The main problem is the correct reading of the cartouche name found within at least six ink inscriptions. Whilst the lower and therefore second hieroglyphic sign is certainly a Ka-symbol, the first sign is illegible. Unfortunately the excavator, Alessandro Barsanti made no facsimiles of the inscriptions and made rather slipshod hand-drawings instead, so that the first hieroglyph remains indecipherable. As a consequence there are several alternative readings of the cartouche name: Kurt Sethe reads Nebka ("His Ka is the lord"), Jean-Philippe Lauer reads Bik-Ka ("his Ka is divine"), Peter Kaplony reads Schena-Ka ("his Ka is forceful") and Gaston Maspero reads Nefer-Ka ("his Ka is beautiful/flawless"). Wolfhart Westendorf even proposes the depiction of a giraffe, an animal that was seen as wise and bedizen with shamanistic powers.

Jürgen von Beckerath and George Reisner instead think that the pyramid was planned as the tomb for a well attested prince of the 4th Dynasty named Baka, a son of king Djedefre. Baka's name is written with the hieroglyphs of a ram together with the Ka-symbol. Beckerath assumes that Baka changed his name into Bakarê ("Soul and Ka of Râ") when he ascended the throne but then died unexpectedly, leaving nothing more than an unfinished tomb shaft. Thus, Beckerath and Reisner read the mysterious name at Zawyet El Aryan as Ba-Ka ("His Ka is his Ba"). Aidan Dodson instead sees a sitting Seth-animal and therefore reads the name found in the pyramid as Seth-Ka ("Seth is my Ka"). He believes that the pyramid was planned as the tomb of prince Setka, another son of king Djedefre. Dodson doubts the reading "Baka" and wonders why the cartouche name at Zawyet El Aryan contains no sun-hieroglyph when it was meant to be addressed to the sun god. Either way, both theories, if correct, would place the pyramid of Baka firmly in the 4th Dynasty. Supporting this datation, von Beckerath, Reisner and Dodson point to the architectural features of the burial shaft, in particular the use of hewn granite blocks for bases in such sizes occurs no earlier than the reign of Khufu. Additionally, according to Barsanti, fragments of a similar oval sarcophagus were found in the ruins of the pyramid of Djedefre. Furthermore, von Beckerath, Reisner and Dodson point to the dedication tablet of Djedefre allegedly found by Barsanti near the stairway of the pyramid of Baka as a proof of its 4th Dynasty date.

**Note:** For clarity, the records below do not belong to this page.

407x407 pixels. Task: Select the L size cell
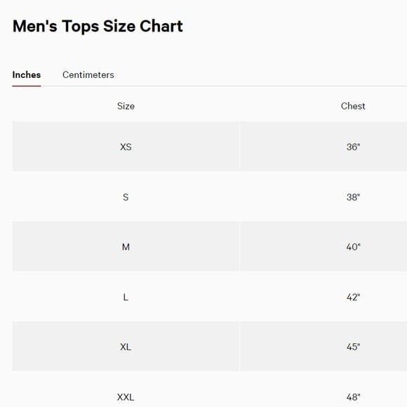(x=126, y=297)
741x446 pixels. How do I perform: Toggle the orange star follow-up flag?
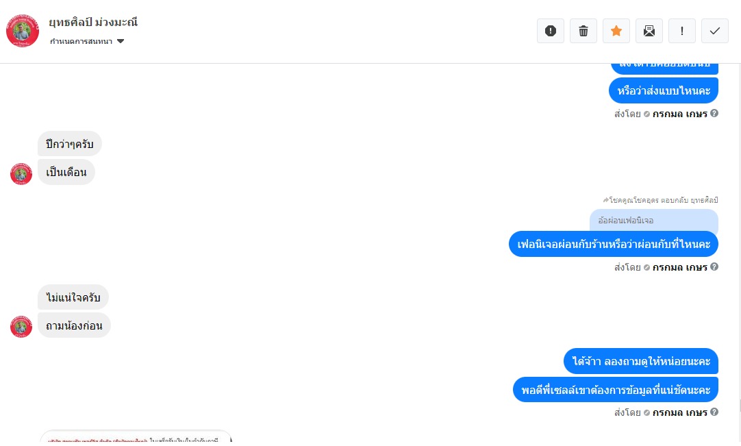point(616,32)
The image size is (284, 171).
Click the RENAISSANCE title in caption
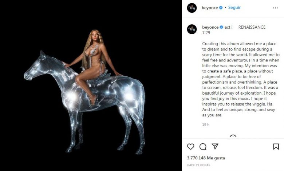click(x=252, y=27)
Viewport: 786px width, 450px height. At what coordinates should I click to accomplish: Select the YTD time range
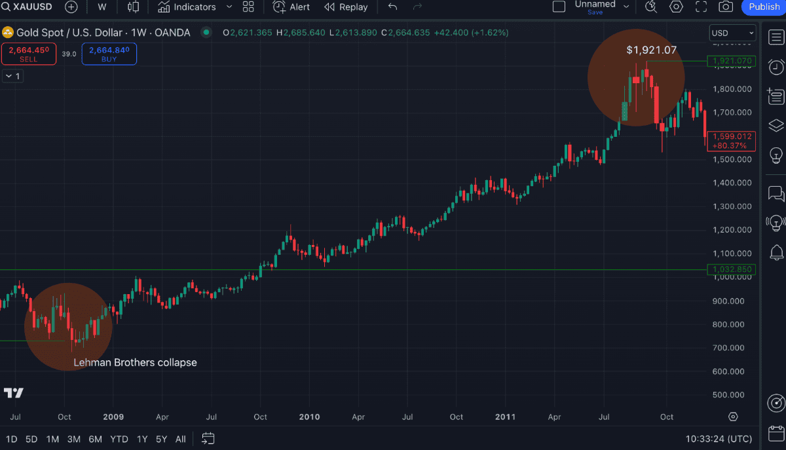119,439
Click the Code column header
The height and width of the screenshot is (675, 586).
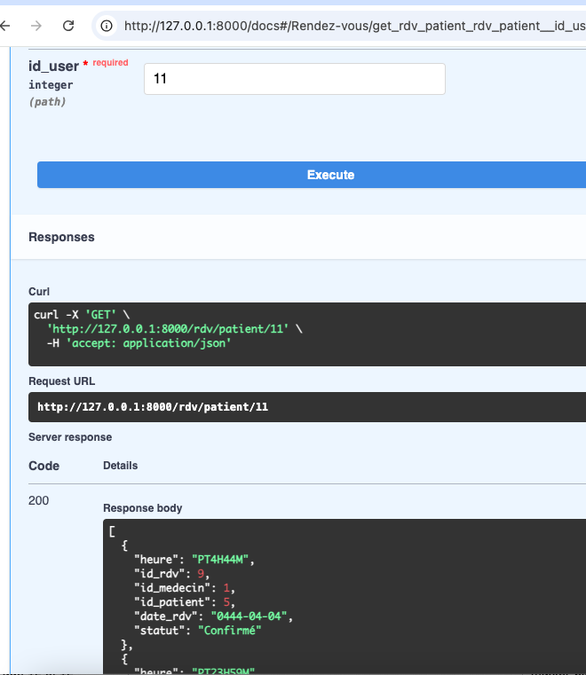click(44, 466)
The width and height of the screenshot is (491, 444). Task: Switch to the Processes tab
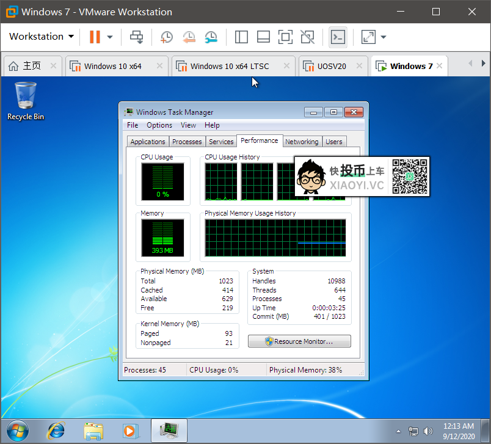187,142
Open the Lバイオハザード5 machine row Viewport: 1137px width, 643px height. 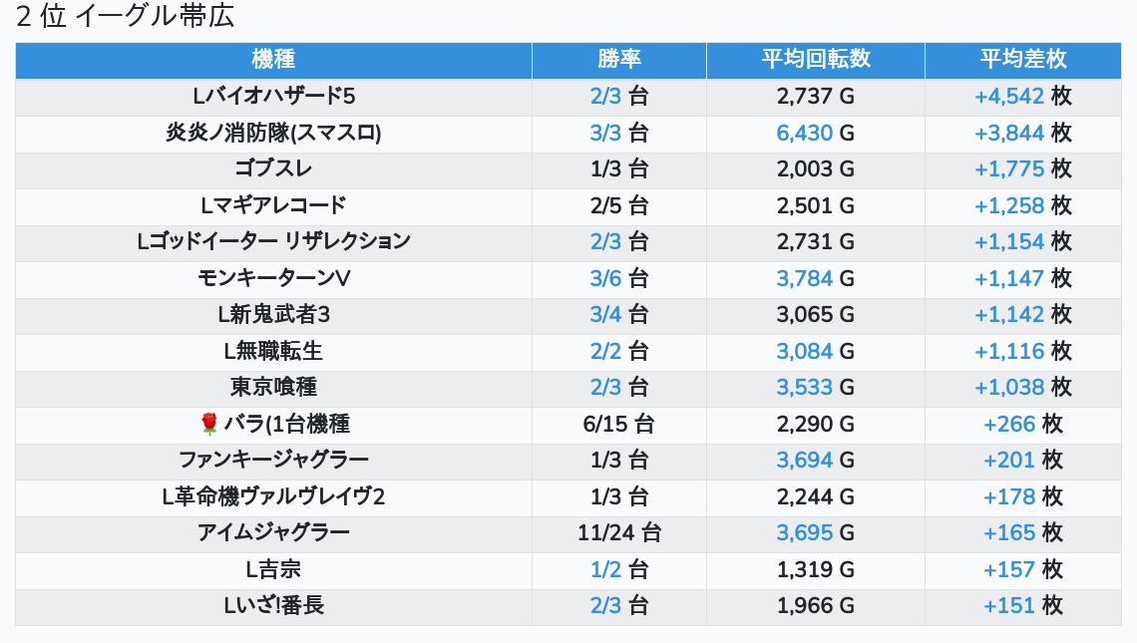click(x=273, y=97)
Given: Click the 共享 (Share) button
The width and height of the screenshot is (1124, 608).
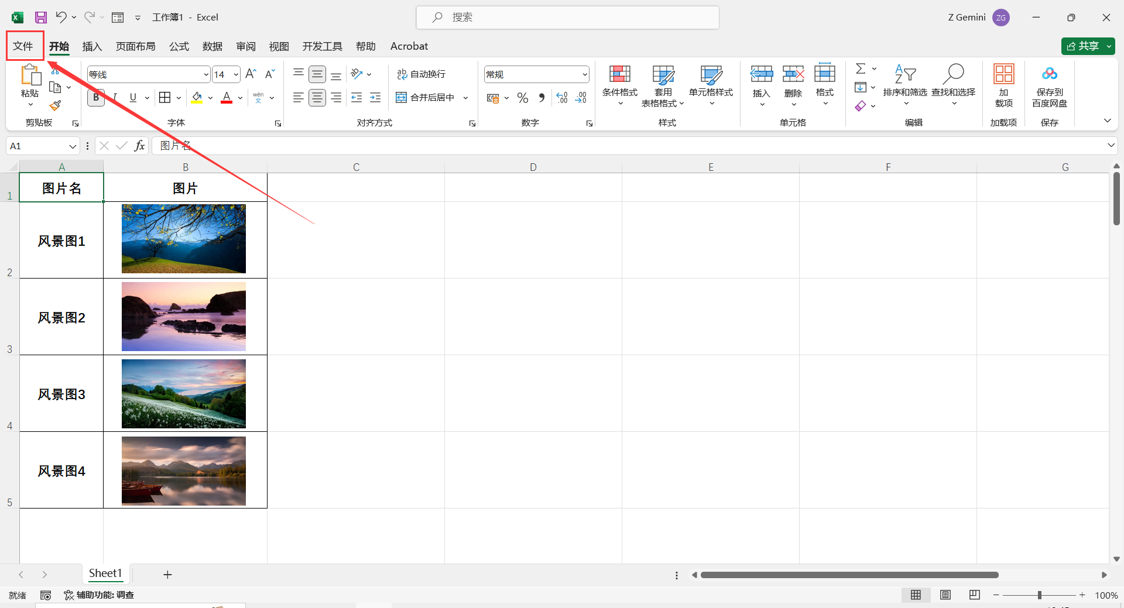Looking at the screenshot, I should (1082, 46).
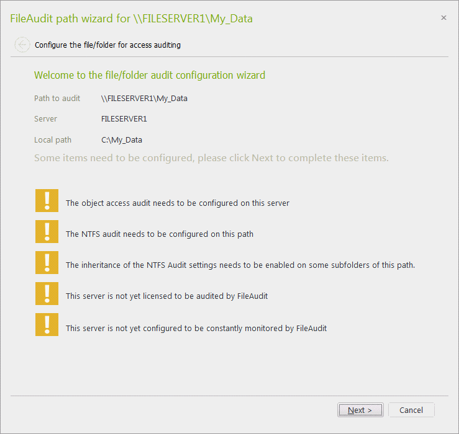
Task: Click the 'Some items need to be configured' notice
Action: [x=211, y=158]
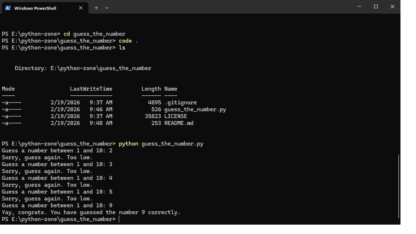This screenshot has height=234, width=416.
Task: Click the yellow python command text
Action: pyautogui.click(x=128, y=144)
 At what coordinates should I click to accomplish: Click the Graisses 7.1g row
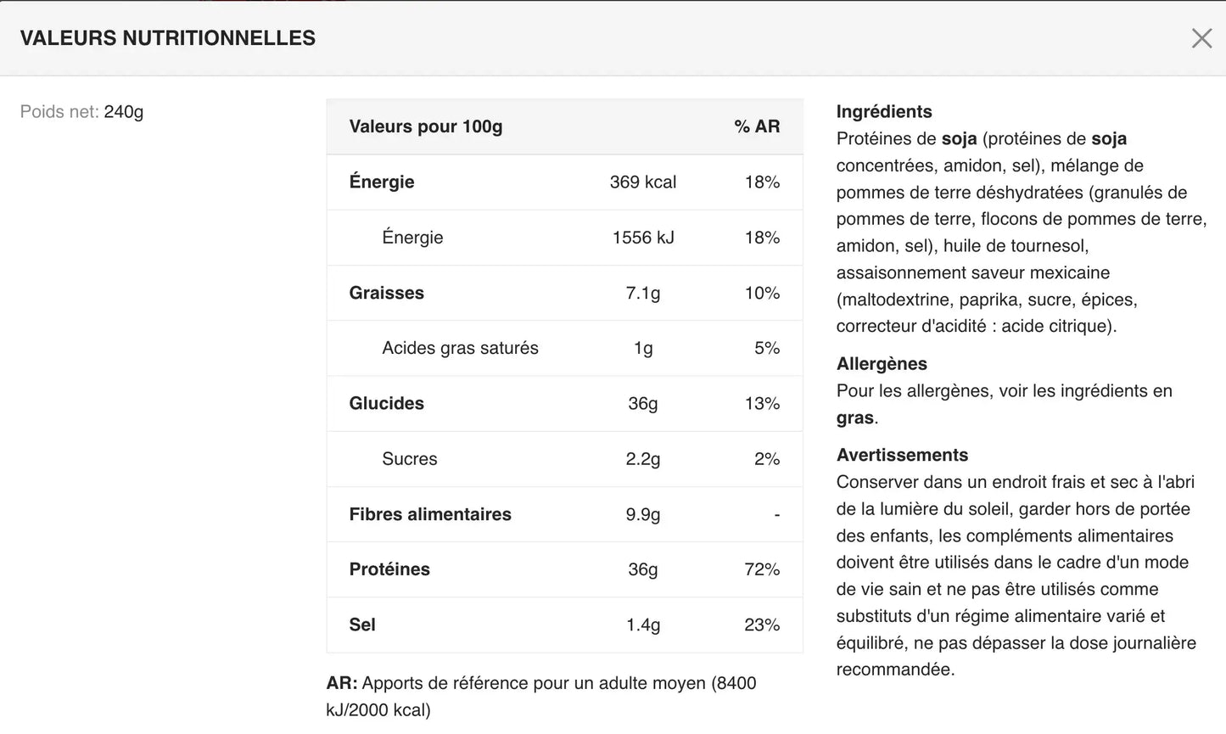[565, 293]
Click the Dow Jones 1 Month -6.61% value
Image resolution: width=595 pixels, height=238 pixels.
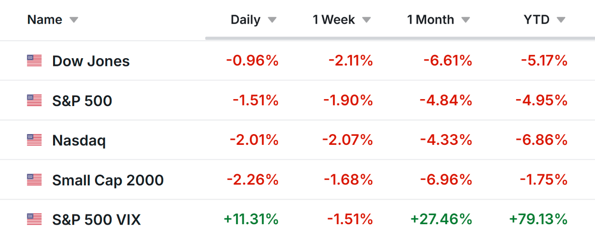447,61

Kurt Sethe, Nabil Swelim and Wolfgang Helck contradict the former arguments and date the shaft to the late 3rd Dynasty. They point out that, in general, the use of hewn granite as a floor covering in royal tombs was a tradition since the reign of king Khasekhemwy, the last pharaoh of 2nd Dynasty. Furthermore, the tradition of building shaft-like tombs beneath a pyramid was a tradition of the 3rd Dynasty, not of the 4th Dynasty. The alignment of the pyramid complex on a South to North axis was also a common during the 3rd Dynasty. Additionally, W. Helck and Eberhard Otto point out, that the design similarities between the pyramid of Baka and that of Djedefre might be striking, but the design of Djedefre's pyramid was atypical for the 4th Dynasty anyway. Thus, to use Djedefre's tomb design as a comparison argument cannot confirm a 4th Dynasty datation. Finally, egyptologists doubt the evaluations of Barsanti concerning the size of the pyramid base. They think that the pyramid was not so big as Lepsius and Barsanti evaluated. They also doubt the finding of Djedefre's dedication tablet, because this artifact was never published.